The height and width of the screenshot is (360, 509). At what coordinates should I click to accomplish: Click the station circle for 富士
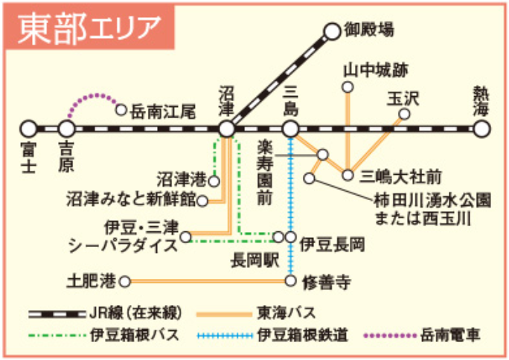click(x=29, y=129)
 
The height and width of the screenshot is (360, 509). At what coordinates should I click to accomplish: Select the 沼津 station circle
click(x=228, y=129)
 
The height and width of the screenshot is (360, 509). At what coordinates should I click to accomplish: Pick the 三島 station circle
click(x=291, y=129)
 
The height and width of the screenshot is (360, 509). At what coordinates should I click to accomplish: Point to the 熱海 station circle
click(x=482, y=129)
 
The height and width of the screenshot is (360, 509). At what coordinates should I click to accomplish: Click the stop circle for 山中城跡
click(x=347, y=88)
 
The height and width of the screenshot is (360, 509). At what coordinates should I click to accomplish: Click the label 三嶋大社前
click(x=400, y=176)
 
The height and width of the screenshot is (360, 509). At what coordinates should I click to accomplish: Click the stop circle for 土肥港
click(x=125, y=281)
● ● ● ● ●
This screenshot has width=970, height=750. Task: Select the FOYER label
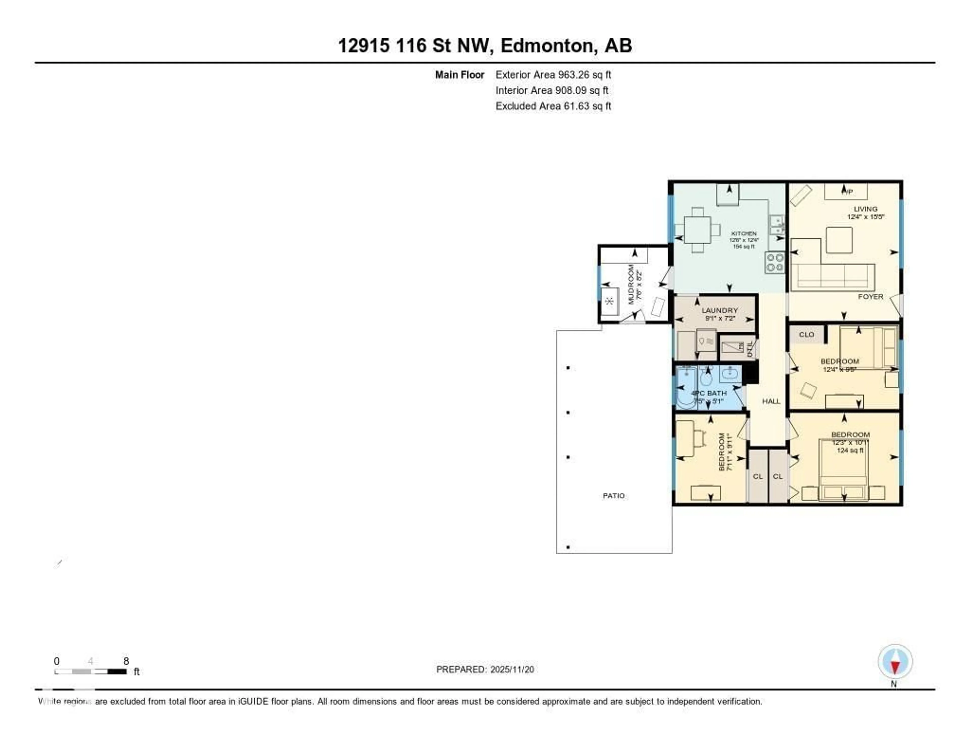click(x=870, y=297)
● ● ● ● ●
Copy the records from the line with "circle for 富士" to the line with "click(x=125, y=281)", both included, word for word. Leave the pictures out of your copy.

Task solution:
The height and width of the screenshot is (360, 509). At what coordinates should I click to accomplish: Click the station circle for 富士
click(x=29, y=129)
 
The height and width of the screenshot is (360, 509). At what coordinates should I click to accomplish: Select the 沼津 station circle
click(x=228, y=129)
 
The height and width of the screenshot is (360, 509). At what coordinates should I click to accomplish: Pick the 三島 station circle
click(x=291, y=129)
 
The height and width of the screenshot is (360, 509). At what coordinates should I click to accomplish: Point to the 熱海 station circle
click(x=482, y=129)
 
The height and width of the screenshot is (360, 509). At what coordinates should I click to accomplish: Click the stop circle for 山中城跡
click(x=347, y=88)
 
The height and width of the screenshot is (360, 509). At what coordinates should I click to accomplish: Click the label 三嶋大社前
click(x=400, y=176)
 
The height and width of the screenshot is (360, 509). At what coordinates should I click to accomplish: Click the stop circle for 土肥港
click(x=125, y=281)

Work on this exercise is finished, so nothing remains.